(PASSAGE PROVIDED Opens)

Kramer goes on to note (you can read the full post here) the manner in which similar costumes are named, designed and marketed to boys vs. girls. She asks the company to, "reconsider some of the content on your website and the antiquated views such content communicates."
Her concerns weren't only about how the costumes look.
She also called out the company for the limited costume choices representing occupations for girls. While there were 16 boys' costumes related to professions, Kramer could find only three for girls. And that was if she counted cheerleader as an occupation.
Sexy cop costumes for toddlers do not contribute to a healthy perspective.

(PASSAGE PROVIDED Closes)
(PROVIDED MATERIAL Opens)

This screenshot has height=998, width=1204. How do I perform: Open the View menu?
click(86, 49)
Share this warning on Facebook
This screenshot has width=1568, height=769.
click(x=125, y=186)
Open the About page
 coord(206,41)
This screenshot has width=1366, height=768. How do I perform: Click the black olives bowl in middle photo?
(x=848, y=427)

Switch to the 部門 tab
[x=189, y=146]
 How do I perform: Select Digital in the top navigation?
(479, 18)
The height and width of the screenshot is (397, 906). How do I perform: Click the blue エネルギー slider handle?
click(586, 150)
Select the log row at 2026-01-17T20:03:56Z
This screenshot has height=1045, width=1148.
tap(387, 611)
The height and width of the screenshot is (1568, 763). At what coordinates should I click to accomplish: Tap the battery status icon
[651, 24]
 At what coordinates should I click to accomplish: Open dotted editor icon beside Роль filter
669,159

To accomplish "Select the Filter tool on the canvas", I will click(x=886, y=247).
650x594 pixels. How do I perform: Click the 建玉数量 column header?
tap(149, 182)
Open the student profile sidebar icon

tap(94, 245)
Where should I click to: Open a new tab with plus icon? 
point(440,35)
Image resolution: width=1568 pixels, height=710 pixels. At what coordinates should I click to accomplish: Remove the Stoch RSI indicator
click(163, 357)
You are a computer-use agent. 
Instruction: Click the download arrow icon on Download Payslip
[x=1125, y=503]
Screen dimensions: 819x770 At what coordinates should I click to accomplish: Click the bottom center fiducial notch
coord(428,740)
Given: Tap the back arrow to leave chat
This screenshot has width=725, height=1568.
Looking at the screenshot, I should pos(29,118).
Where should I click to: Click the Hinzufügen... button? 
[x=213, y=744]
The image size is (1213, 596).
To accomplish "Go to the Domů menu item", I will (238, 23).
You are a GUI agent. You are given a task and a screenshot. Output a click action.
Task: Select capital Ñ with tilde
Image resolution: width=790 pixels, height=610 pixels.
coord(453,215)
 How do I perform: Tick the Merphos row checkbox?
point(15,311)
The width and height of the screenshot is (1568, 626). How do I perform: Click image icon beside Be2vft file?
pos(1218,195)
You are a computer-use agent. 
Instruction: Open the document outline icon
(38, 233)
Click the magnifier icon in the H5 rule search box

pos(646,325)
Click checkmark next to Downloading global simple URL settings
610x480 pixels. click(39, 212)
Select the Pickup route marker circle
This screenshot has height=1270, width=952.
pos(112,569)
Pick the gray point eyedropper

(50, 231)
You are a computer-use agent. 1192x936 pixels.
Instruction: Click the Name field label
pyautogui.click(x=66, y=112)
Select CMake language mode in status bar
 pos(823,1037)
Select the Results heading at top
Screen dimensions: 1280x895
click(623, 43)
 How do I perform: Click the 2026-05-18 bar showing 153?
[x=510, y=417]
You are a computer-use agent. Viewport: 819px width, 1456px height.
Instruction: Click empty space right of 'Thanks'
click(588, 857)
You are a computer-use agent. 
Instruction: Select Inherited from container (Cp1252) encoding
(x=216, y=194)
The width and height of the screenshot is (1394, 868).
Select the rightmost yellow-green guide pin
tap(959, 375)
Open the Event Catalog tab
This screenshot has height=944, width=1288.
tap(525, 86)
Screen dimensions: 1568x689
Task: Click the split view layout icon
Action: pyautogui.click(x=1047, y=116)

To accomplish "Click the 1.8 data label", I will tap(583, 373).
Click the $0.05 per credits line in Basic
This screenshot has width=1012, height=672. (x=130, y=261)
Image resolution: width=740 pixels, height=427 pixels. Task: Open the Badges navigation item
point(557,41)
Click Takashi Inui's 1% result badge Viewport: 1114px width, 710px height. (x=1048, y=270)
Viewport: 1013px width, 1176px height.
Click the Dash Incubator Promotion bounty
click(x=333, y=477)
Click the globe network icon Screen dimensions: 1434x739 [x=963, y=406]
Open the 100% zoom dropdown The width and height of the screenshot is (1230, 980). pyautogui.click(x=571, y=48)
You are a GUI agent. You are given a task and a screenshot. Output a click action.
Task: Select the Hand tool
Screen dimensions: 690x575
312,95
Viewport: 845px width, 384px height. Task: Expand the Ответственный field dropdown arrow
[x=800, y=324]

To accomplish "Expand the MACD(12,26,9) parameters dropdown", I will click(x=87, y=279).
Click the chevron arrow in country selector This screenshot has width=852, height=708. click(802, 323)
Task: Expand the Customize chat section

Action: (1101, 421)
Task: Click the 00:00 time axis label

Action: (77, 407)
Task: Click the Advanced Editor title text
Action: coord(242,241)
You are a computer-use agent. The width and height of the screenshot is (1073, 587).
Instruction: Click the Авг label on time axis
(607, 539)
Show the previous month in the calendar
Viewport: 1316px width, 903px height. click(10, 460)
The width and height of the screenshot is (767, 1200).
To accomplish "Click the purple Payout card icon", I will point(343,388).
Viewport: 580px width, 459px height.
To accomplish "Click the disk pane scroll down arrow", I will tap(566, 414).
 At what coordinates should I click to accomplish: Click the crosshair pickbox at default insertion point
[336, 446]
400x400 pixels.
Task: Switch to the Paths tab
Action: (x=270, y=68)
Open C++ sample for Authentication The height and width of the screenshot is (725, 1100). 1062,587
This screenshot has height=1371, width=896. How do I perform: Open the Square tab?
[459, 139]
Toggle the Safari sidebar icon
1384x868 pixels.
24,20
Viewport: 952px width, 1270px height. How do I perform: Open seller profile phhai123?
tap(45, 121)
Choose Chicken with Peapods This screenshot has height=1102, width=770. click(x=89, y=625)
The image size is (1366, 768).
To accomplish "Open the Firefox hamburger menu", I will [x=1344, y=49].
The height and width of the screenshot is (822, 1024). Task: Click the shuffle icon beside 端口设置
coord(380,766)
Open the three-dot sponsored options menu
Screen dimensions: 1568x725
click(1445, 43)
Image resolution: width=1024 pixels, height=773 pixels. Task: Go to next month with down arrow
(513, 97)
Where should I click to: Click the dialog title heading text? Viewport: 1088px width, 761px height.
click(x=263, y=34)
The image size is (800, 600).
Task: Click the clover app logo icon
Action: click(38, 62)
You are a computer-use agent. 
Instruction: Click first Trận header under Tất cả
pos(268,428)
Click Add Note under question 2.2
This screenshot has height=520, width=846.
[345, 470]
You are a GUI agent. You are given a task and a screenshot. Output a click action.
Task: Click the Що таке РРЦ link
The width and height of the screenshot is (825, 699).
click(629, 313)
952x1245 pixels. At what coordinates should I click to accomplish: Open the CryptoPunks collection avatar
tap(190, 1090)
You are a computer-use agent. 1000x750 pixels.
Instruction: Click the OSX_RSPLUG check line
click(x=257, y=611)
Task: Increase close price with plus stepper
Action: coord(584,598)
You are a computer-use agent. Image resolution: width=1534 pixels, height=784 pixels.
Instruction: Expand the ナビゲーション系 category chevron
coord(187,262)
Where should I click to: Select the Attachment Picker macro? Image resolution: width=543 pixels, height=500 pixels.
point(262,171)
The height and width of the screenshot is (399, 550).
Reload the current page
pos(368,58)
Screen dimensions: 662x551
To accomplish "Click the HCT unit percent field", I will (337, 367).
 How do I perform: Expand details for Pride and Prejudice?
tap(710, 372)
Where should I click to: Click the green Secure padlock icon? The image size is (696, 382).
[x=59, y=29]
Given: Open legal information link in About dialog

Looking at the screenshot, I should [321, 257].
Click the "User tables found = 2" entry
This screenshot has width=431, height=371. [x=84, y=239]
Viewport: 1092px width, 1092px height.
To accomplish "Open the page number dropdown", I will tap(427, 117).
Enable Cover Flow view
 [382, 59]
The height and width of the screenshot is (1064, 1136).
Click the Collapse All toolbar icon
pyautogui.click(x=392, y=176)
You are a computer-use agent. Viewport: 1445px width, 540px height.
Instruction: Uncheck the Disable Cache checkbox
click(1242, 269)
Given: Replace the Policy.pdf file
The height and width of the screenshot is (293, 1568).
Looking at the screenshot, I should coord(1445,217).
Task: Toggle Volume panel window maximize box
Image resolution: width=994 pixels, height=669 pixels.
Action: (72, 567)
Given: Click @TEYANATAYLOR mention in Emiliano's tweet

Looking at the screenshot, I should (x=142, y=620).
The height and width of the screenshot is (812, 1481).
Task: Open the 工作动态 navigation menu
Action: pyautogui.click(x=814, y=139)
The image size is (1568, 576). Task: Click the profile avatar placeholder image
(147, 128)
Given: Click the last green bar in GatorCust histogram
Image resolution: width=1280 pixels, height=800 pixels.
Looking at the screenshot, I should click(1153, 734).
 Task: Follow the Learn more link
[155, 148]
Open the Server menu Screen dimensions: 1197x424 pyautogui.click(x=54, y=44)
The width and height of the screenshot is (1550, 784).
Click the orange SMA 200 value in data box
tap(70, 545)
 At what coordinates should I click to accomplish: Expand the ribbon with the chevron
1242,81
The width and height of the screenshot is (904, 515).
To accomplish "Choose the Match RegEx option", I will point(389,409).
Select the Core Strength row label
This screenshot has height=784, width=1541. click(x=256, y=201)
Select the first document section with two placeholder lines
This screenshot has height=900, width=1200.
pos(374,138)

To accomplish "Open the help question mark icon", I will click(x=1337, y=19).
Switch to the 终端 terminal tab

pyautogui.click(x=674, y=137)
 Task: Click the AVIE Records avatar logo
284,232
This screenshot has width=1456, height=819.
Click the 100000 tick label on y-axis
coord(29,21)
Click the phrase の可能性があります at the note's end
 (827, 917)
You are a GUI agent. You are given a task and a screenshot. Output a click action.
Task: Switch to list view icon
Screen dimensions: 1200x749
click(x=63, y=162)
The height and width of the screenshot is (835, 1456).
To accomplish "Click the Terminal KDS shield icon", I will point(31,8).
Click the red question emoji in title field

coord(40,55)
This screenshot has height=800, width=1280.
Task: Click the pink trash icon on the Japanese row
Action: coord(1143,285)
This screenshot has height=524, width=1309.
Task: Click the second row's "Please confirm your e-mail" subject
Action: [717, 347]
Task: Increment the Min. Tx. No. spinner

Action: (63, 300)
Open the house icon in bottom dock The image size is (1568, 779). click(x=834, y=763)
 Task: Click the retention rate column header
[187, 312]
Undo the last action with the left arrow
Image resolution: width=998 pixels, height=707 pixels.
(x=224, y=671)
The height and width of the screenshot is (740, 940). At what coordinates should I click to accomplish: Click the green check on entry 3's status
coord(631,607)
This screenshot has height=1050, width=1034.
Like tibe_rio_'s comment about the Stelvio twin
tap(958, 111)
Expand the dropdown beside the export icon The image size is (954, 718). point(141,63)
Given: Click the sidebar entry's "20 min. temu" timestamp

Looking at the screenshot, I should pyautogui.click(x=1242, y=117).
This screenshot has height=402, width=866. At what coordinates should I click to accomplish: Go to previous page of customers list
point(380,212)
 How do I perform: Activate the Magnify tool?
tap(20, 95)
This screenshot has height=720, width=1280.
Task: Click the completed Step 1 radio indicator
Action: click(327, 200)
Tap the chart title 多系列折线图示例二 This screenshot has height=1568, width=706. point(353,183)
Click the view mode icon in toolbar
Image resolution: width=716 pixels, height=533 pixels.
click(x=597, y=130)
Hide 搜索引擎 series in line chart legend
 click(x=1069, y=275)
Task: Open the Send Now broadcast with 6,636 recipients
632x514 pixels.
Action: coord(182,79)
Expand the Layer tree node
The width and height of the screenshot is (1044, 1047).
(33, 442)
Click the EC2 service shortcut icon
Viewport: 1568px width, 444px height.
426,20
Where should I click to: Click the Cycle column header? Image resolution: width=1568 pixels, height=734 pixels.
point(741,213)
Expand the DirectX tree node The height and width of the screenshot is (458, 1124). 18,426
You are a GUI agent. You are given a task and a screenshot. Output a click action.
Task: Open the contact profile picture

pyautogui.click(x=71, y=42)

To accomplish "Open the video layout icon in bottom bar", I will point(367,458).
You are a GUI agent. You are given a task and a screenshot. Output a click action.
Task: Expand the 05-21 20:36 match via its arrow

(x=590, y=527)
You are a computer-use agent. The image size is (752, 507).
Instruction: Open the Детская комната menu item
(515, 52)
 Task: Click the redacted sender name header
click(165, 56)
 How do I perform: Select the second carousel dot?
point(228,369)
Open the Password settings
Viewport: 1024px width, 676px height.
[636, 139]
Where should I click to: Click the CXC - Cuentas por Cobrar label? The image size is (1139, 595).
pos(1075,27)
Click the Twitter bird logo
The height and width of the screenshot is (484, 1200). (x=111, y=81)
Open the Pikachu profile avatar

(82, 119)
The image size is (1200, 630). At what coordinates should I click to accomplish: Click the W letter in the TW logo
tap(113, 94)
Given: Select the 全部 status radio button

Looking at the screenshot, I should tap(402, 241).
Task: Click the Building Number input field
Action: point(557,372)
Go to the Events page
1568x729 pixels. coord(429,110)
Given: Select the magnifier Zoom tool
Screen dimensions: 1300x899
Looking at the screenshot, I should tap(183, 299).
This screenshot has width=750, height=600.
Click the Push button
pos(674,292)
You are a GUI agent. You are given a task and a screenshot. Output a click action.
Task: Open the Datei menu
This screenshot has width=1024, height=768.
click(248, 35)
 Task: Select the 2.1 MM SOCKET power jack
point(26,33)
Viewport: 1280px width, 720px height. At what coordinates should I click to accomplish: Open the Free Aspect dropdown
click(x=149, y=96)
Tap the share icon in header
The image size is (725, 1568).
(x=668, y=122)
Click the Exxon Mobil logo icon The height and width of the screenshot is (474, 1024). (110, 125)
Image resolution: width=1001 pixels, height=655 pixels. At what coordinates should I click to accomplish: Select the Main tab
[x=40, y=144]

(PROVIDED MATERIAL Closes)

• PARTS OF THE EXERCISE
a) Reproduce the portion of the passage on children's costumes between "Her concerns weren't" and "as an occupation.", inclusive.
b) In one to three sentences, explain why, according to the passage on children's costumes, Kramer's concerns were not only about how the costumes look.

• RESPONSES BY ITEM NUMBER
a)
Her concerns weren't only about how the costumes look.
She also called out the company for the limited costume choices representing occupations for girls. While there were 16 boys' costumes related to professions, Kramer could find only three for girls. And that was if she counted cheerleader as an occupation.

b) Kramer also criticized the company for offering girls few costumes representing occupations. She found 16 profession-related costumes for boys but only three for girls, and reaching three required counting cheerleader as an occupation.